Seit Freitag wird jedes Wort der Bundesratskandidaten auf die Goldwaage gelegt. Genauestens verfolgt werden vor allem die Aussagen der in Bundesbern weitgehend unbekannten Urner Regierungsrätin Heidi Z’graggen (CVP).
Was auffällt: ihre Haltung in aussenpolitischen Fragen. So äusserte sie sich unlängst kritisch zum Rahmenabkommen und zum UNO-Migrationspakt.
Und bei ihrem ersten Auftritt als CVP-Bundesratskandidatin vor drei Wochen im Hotel Bellevue hielt sie eine Brandrede: «Wenn es um die Souveränität unseres Landes geht, dürfen wir nicht einfach nachgeben, nur um einen Rahmenvertrag zu erhalten.» Z’graggen kritisierte die «Tonalität der EU», dass sie die Schweiz unter Druck setze. «Das kann ich als Schweizerin nicht akzeptieren.»
Sie stellte auch klare Bedingungen an ein Abkommen mit der EU: Das Kosten-Nutzen-Verhältnis müsse stimmen – und die Souveränität müsse jederzeit gewahrt bleiben.
Aussenpolitiker Roland Büchel (SVP/SG) kennt die Aussagen. Allerdings seien diese mit Vorsicht zu geniessen: Die SVP habe sich bereits in Kandidat Ignazio Cassis getäuscht. Dieser versprach, in der Europapolitik den Reset-Knopf zu drücken. Davon sei wenig übrig geblieben. «Es hängt also stark davon ab, wie glaubwürdig Heidi Z’graggen die Kritik an der EU äussert», sagt Büchel.
In den Hearings, die nächste Woche in den Bundeshausfraktionen beginnen, würden das Rahmenabkommen und der Migrationspakt ein Hauptthema sein – zumindest bei der SVP.
Andere Politiker zweifeln ebenfalls, ob es sich bei Z’graggens Aussagen nicht eher um Taktik handelt. Will sie sich der SVP anbiedern oder vertritt sie tatsächlich ihre persönliche Meinung? Aussenpolitikerin Christa Markwalder (FDP/BE) sagt, das sei einerlei: «Letztlich müssen die Kandidaten an ihren Aussagen gemessen werden.»
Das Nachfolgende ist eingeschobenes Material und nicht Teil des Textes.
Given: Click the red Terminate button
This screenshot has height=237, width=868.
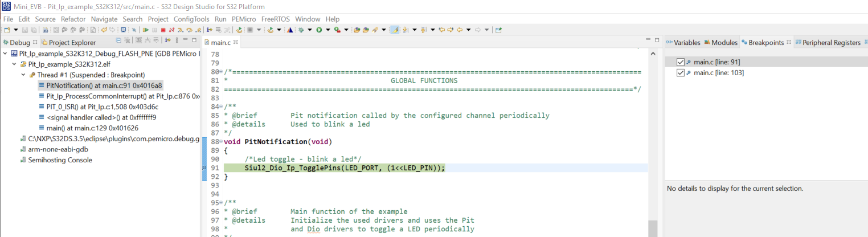Looking at the screenshot, I should coord(163,30).
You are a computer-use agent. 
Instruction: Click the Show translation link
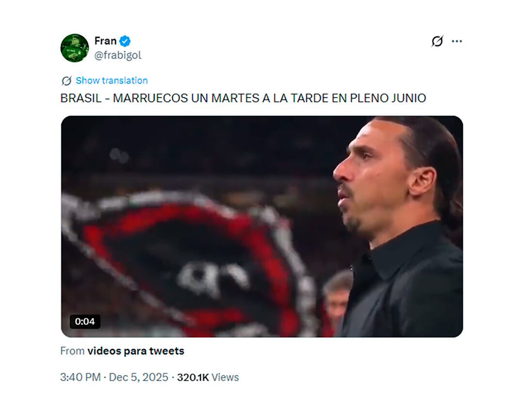112,81
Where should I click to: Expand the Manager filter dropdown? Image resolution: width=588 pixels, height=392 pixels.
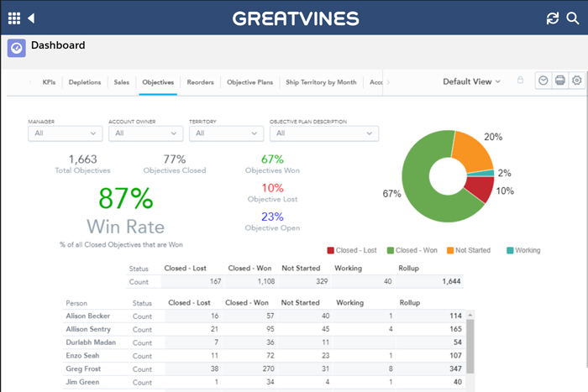65,133
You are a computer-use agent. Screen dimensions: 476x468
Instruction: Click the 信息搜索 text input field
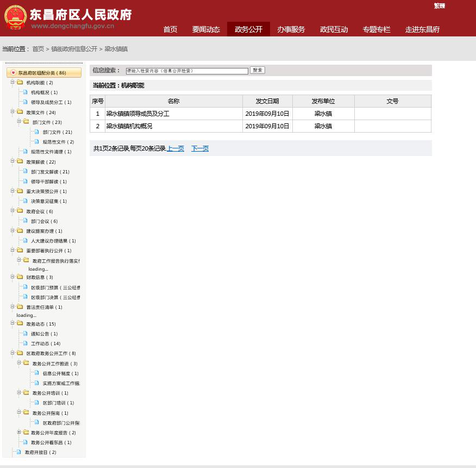[x=186, y=71]
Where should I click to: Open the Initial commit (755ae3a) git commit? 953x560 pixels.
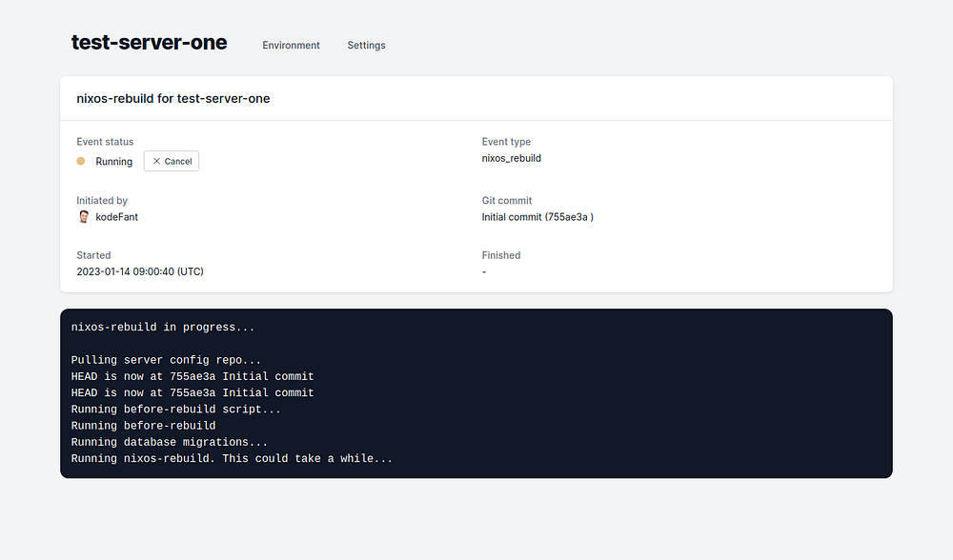point(537,217)
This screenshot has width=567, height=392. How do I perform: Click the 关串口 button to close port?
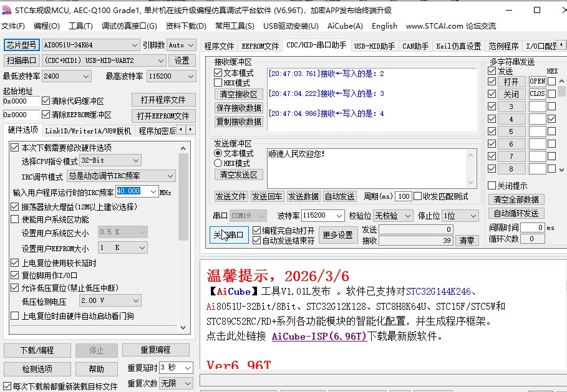(x=229, y=234)
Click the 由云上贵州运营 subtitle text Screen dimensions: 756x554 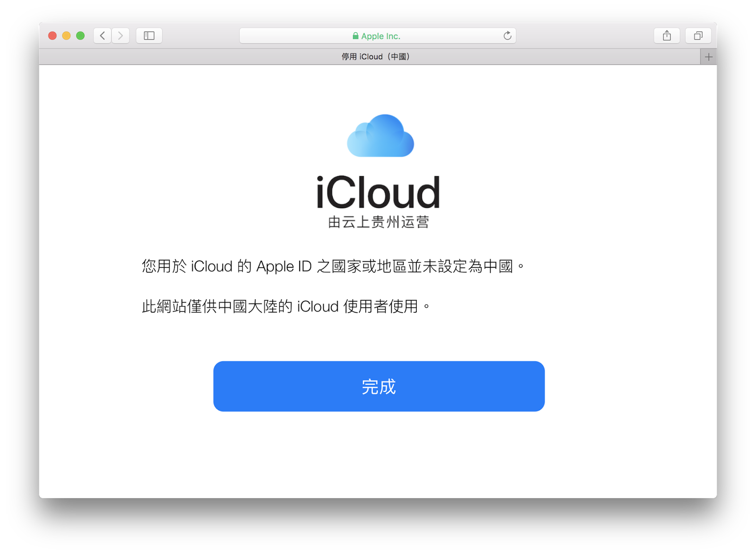point(378,222)
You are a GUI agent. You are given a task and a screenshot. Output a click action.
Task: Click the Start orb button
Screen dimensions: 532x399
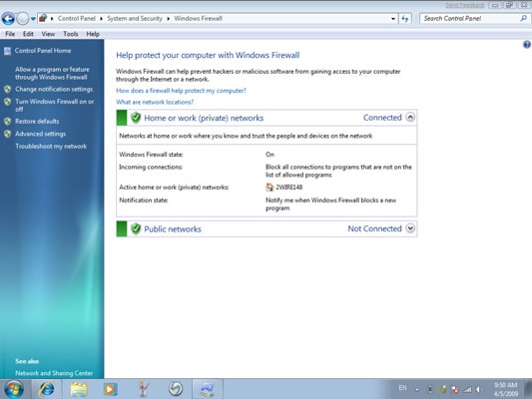click(14, 389)
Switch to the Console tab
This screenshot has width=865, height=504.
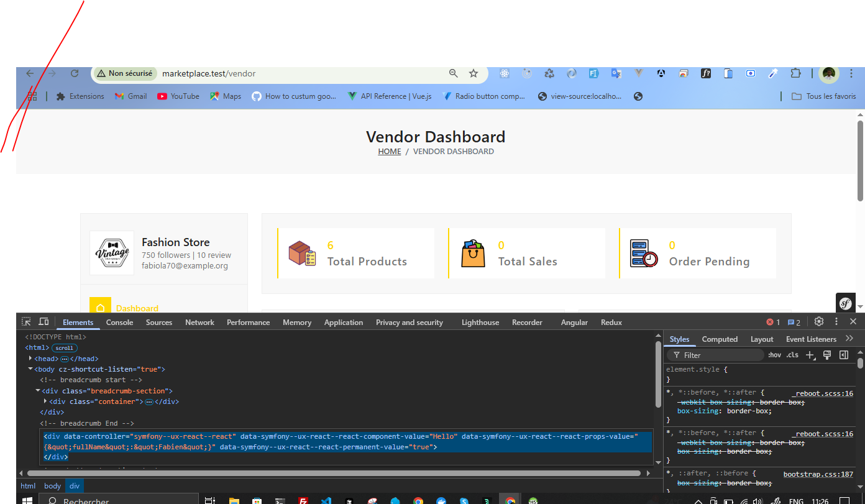[x=119, y=323]

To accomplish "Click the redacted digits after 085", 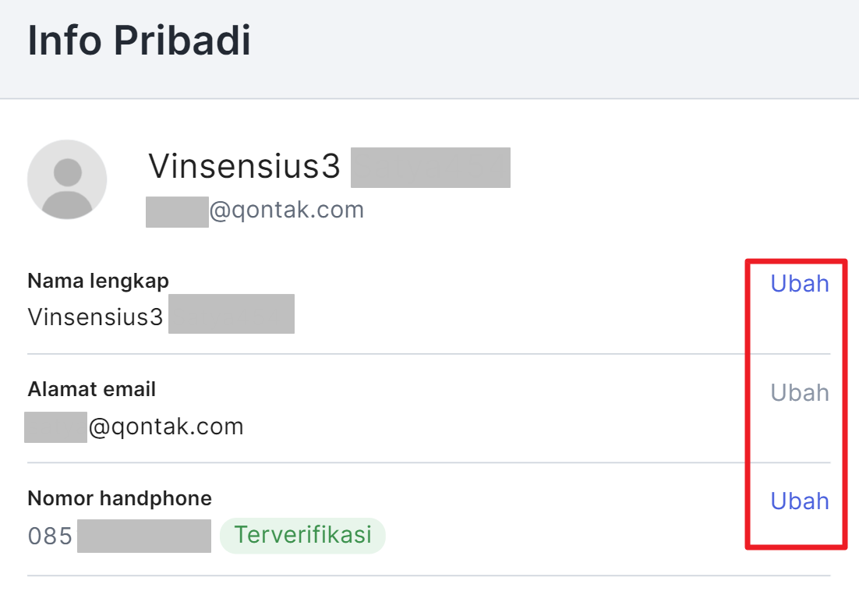I will tap(144, 536).
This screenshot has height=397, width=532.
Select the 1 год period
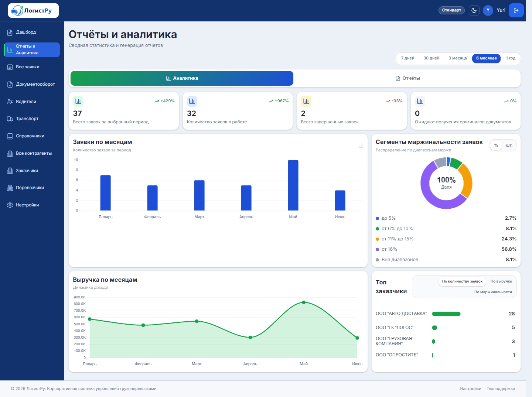(511, 58)
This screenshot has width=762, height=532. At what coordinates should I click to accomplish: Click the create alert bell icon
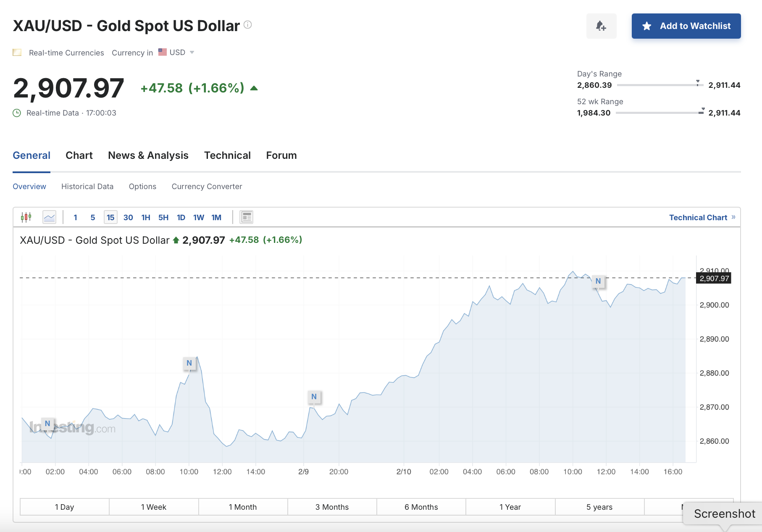(x=601, y=26)
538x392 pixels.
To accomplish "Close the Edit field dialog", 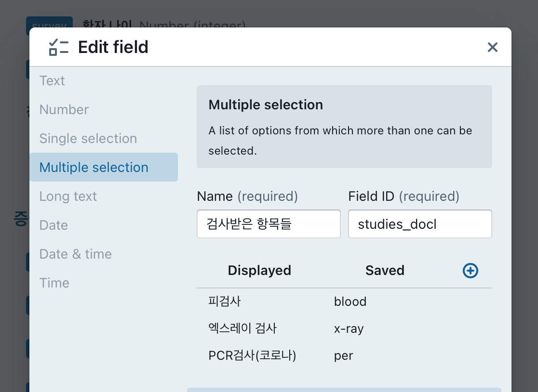I will (x=492, y=47).
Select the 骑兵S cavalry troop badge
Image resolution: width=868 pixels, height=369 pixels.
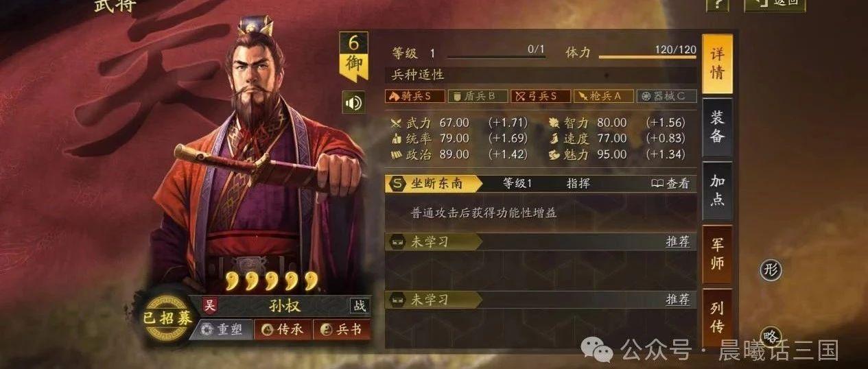tap(415, 96)
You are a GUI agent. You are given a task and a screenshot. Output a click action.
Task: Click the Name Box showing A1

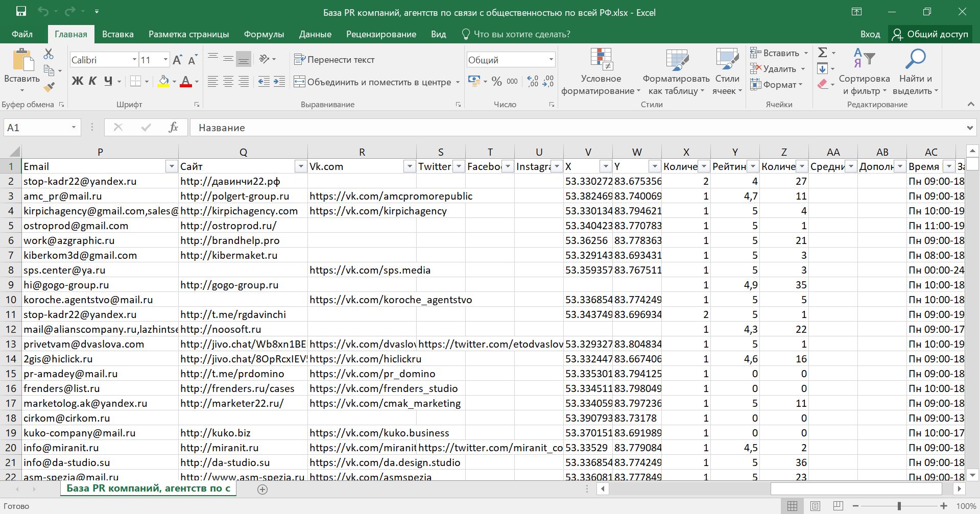coord(36,128)
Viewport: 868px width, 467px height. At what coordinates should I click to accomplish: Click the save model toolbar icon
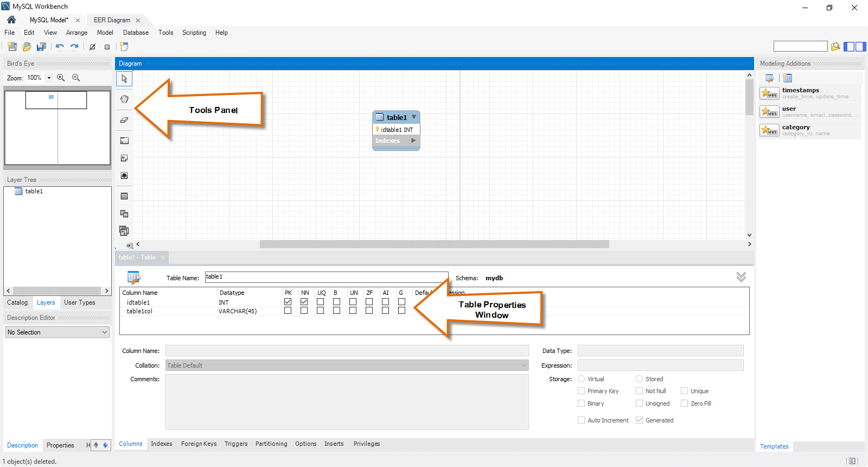coord(41,47)
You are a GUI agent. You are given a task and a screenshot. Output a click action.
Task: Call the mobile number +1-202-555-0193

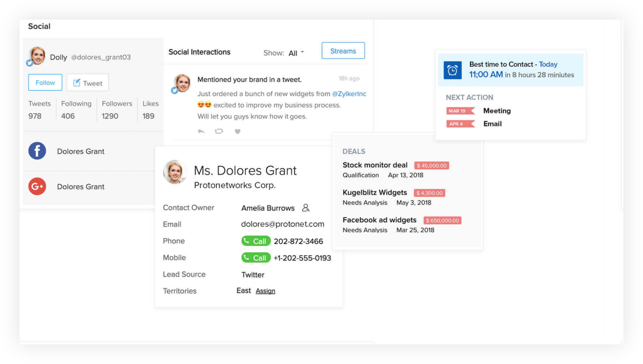point(256,258)
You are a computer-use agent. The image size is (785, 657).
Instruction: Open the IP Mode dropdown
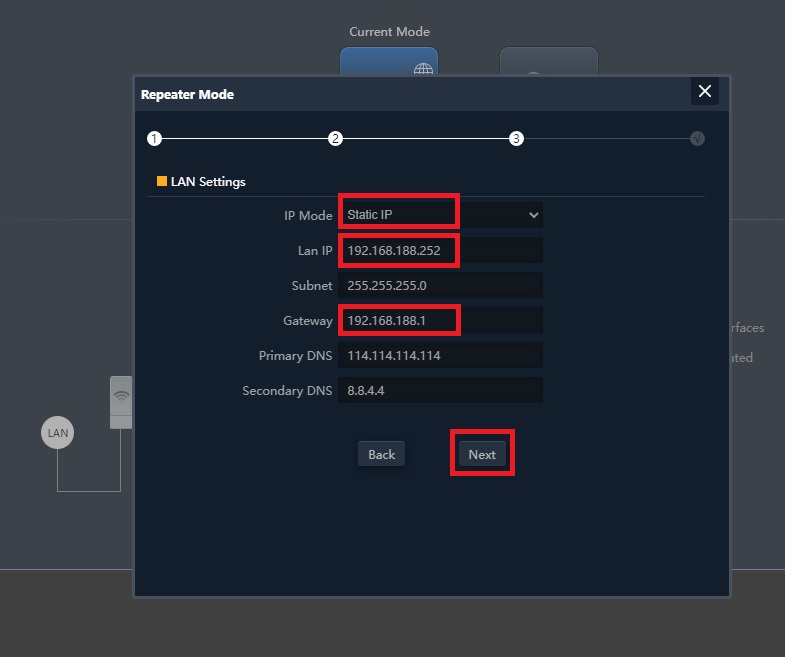[x=440, y=215]
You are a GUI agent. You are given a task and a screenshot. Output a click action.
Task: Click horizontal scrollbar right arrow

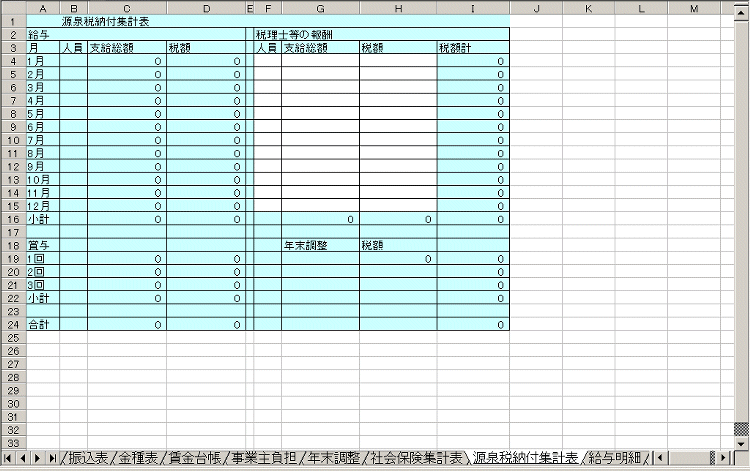pos(725,458)
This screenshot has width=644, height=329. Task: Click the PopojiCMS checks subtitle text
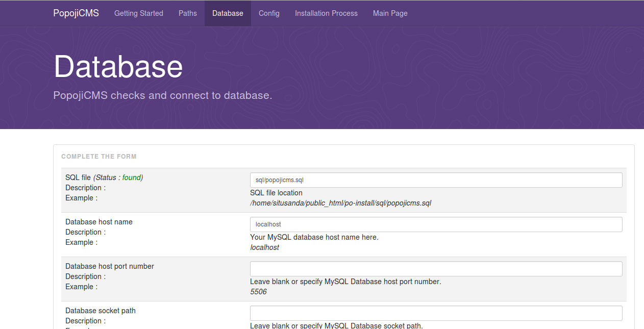162,95
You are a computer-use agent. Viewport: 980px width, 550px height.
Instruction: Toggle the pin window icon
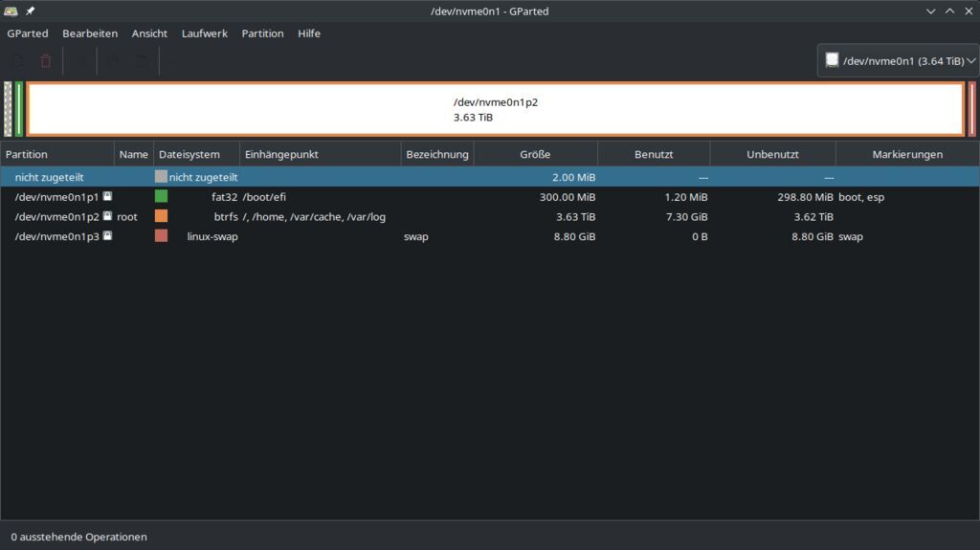(30, 11)
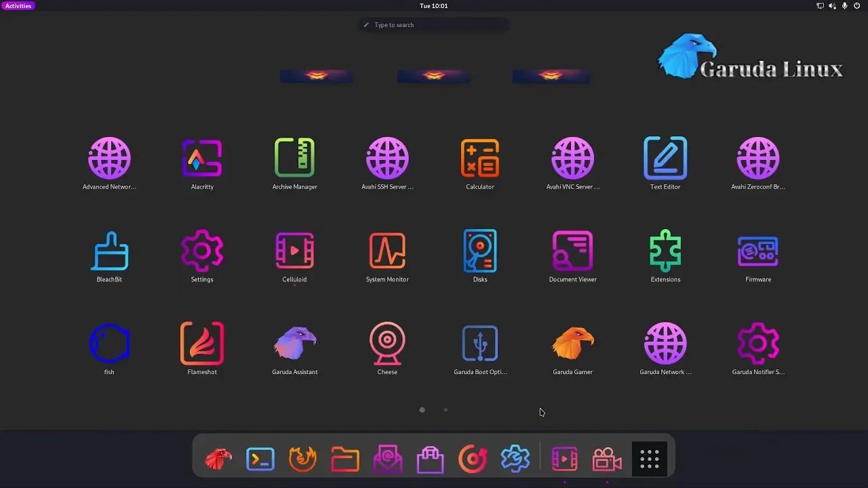Open Garuda Assistant
This screenshot has width=868, height=488.
pos(295,344)
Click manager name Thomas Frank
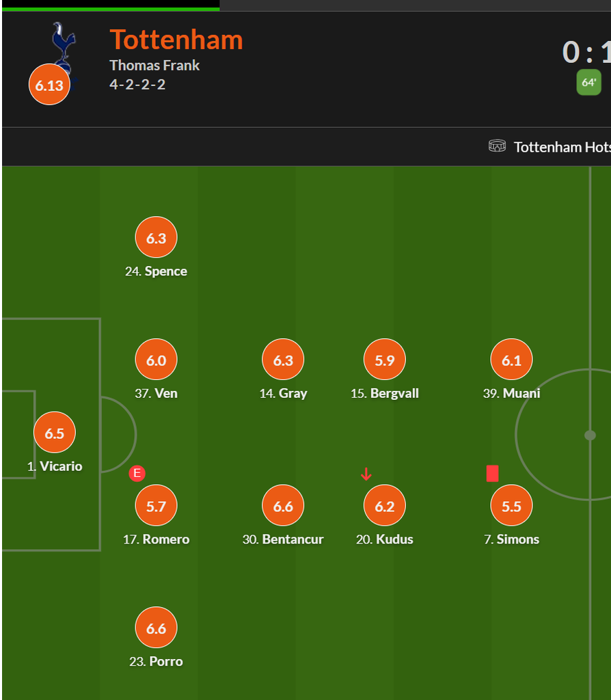 coord(154,66)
Die kommenden Hearings dienen den Parteien dazu, den Kandidaten auf den Zahn zu fühlen. Die Grünen wollen wissen, ob die Kandidaten bereit sind, die eigene Haltung zurückzustecken, um die Landesinteressen zu verteidigen, wie die Basler Aussenpolitikerin Sibel Arslan sagt.
Absehbar ist, dass eine neue Konstellation in der Regierung die aussenpolitische Ausrichtung der Schweiz zumindest verschiebt. Denn Z’graggen grenzt sich mit ihren Aussagen nicht nur von ihrer Konkurrentin Viola Amherd (CVP/VS) ab, die ein Rahmenabkommen grundsätzlich befürwortet. Z’graggen unterscheidet sich auch stark von Bundesrätin Doris Leuthard, die sie beerben will. Denn Leuthard gilt als Zugpferd in der Europapolitik. Sie will das Rahmenabkommen mit der EU, um ein Stromabkommen abzuschliessen.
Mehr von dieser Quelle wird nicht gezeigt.